[Records from a data collection]
== Segment start ==

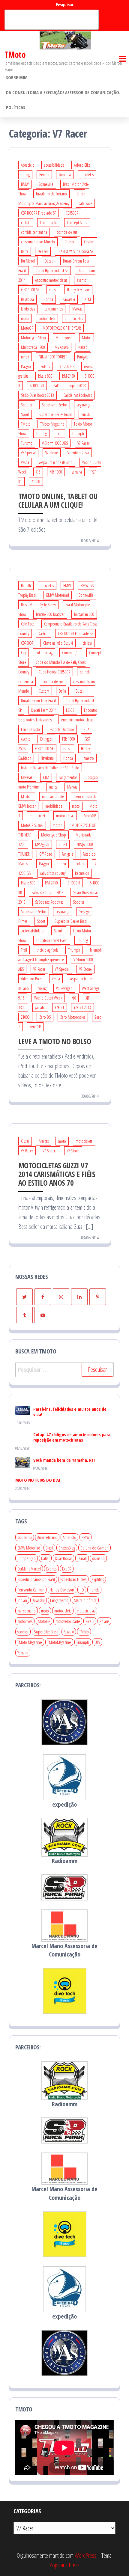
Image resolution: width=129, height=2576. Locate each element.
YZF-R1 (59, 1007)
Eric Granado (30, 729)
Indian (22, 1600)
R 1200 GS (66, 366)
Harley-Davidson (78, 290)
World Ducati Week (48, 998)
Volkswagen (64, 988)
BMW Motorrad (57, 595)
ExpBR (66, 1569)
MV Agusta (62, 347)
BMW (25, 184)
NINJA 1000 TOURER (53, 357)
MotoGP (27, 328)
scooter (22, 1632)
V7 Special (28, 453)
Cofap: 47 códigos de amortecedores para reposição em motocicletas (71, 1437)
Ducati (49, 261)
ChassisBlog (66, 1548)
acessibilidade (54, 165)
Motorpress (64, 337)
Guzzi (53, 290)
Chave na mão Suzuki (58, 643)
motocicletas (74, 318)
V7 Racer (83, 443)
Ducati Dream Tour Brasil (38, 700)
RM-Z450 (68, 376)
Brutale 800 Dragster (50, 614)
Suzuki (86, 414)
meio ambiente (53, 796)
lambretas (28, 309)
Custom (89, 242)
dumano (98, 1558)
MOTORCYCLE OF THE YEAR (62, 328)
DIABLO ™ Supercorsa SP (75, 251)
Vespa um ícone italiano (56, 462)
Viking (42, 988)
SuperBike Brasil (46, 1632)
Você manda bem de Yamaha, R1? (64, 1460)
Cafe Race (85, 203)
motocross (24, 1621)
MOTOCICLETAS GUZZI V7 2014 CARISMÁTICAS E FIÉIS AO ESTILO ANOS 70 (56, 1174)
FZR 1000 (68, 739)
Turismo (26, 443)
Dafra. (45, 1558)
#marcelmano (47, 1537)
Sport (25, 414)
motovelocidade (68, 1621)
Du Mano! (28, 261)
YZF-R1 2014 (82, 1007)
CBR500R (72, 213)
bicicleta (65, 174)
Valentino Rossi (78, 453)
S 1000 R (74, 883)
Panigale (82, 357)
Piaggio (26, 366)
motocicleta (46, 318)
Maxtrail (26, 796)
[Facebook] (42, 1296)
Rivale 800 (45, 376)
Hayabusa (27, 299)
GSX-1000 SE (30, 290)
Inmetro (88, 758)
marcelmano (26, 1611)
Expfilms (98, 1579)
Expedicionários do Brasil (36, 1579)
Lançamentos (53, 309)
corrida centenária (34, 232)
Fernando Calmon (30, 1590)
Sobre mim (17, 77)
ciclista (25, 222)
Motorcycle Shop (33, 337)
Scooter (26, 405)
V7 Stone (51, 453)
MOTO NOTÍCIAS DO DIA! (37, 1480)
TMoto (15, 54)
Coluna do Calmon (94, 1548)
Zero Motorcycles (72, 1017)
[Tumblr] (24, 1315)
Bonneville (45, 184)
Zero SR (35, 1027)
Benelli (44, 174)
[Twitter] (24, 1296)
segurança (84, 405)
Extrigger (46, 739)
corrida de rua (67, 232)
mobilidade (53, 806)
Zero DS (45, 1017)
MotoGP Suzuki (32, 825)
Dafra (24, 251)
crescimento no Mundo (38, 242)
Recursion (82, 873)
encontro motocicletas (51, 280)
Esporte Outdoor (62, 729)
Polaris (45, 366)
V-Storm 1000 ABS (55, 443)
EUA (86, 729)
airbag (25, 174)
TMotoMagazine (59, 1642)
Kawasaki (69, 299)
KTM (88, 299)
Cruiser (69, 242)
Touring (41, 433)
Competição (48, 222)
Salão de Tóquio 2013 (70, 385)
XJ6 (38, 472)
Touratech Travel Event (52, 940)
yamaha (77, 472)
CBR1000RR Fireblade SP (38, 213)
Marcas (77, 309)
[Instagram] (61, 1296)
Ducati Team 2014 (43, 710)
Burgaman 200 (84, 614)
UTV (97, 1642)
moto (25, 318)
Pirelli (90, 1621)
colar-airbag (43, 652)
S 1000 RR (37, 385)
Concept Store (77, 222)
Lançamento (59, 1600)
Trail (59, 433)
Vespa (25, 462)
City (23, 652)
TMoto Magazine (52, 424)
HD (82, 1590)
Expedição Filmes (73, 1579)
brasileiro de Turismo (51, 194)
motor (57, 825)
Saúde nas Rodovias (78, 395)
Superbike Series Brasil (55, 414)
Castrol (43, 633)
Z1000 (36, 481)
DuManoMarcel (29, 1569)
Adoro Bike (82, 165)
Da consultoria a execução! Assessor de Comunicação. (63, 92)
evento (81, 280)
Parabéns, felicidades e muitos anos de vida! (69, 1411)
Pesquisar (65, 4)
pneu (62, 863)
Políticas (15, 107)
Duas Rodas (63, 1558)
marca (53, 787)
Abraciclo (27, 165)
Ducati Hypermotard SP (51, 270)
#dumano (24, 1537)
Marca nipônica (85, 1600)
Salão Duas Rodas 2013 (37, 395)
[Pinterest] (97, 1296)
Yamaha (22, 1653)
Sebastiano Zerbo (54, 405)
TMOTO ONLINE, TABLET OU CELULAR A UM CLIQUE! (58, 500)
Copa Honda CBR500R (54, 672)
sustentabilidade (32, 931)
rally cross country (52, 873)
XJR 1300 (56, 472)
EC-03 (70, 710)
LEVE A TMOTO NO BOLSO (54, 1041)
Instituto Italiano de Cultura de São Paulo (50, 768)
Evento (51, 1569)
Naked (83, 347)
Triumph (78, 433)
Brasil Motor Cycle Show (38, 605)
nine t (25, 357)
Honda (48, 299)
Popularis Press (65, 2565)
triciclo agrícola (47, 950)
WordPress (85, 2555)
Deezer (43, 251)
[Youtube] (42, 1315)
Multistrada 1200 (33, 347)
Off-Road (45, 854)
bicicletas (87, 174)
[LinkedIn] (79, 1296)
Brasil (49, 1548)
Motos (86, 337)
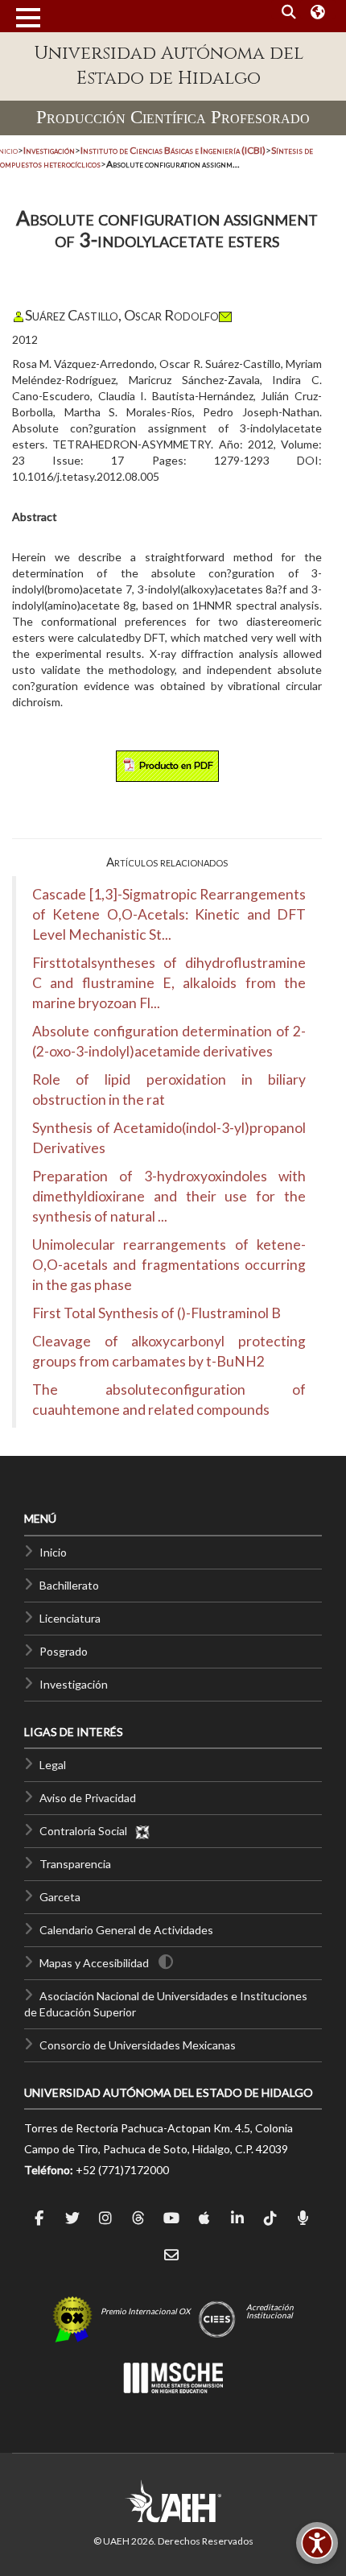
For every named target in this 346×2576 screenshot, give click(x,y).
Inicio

== Segment end ==

→ ABOUT THIS EXERCISE
What lines above contain "Suzuki"? Copy them out.

→ RESULT FOR THIS EXERCISE
Chave na mão Suzuki (58, 643)
Suzuki (86, 414)
MotoGP Suzuki (32, 825)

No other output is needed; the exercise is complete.